| ACTION ITEM |
In the entries below, find the line with "Open the EN language globe selector" and the line with "Task: Open the Developers dropdown menu"; give again those lines and every line between them, exactly.

··· MATERIAL FOR THIS EXERCISE ···

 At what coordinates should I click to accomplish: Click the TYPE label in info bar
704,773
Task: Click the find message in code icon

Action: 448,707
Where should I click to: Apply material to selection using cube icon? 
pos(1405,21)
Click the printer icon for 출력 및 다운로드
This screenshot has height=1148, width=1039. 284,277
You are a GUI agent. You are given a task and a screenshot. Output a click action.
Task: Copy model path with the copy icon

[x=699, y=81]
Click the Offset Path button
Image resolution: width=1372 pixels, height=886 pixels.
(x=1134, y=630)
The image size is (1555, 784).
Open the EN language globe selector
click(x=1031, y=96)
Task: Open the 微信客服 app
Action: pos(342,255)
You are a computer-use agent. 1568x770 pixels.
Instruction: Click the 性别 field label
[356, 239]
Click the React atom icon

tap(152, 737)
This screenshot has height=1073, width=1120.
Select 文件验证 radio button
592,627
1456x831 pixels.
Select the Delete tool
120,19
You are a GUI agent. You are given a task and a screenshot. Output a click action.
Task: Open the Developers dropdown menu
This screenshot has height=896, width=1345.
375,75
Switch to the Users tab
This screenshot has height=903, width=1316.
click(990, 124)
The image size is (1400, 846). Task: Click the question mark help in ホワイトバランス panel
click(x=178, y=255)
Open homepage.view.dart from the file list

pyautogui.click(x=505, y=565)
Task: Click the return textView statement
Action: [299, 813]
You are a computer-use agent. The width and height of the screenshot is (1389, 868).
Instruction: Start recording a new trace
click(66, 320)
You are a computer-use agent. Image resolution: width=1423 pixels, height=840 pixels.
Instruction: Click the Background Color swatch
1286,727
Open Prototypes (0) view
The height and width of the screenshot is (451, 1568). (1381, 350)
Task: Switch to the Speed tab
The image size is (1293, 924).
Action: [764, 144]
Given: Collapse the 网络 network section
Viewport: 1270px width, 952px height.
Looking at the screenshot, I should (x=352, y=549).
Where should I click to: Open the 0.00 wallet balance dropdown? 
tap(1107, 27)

···

| SOLUTION TO THIS EXERCISE |
Open the EN language globe selector
click(x=1031, y=96)
Task: Open the 微信客服 app
Action: pos(342,255)
You are a computer-use agent. 1568x770 pixels.
Instruction: Click the 性别 field label
[356, 239]
Click the React atom icon

tap(152, 737)
This screenshot has height=1073, width=1120.
Select 文件验证 radio button
592,627
1456x831 pixels.
Select the Delete tool
120,19
You are a GUI agent. You are given a task and a screenshot. Output a click action.
Task: Open the Developers dropdown menu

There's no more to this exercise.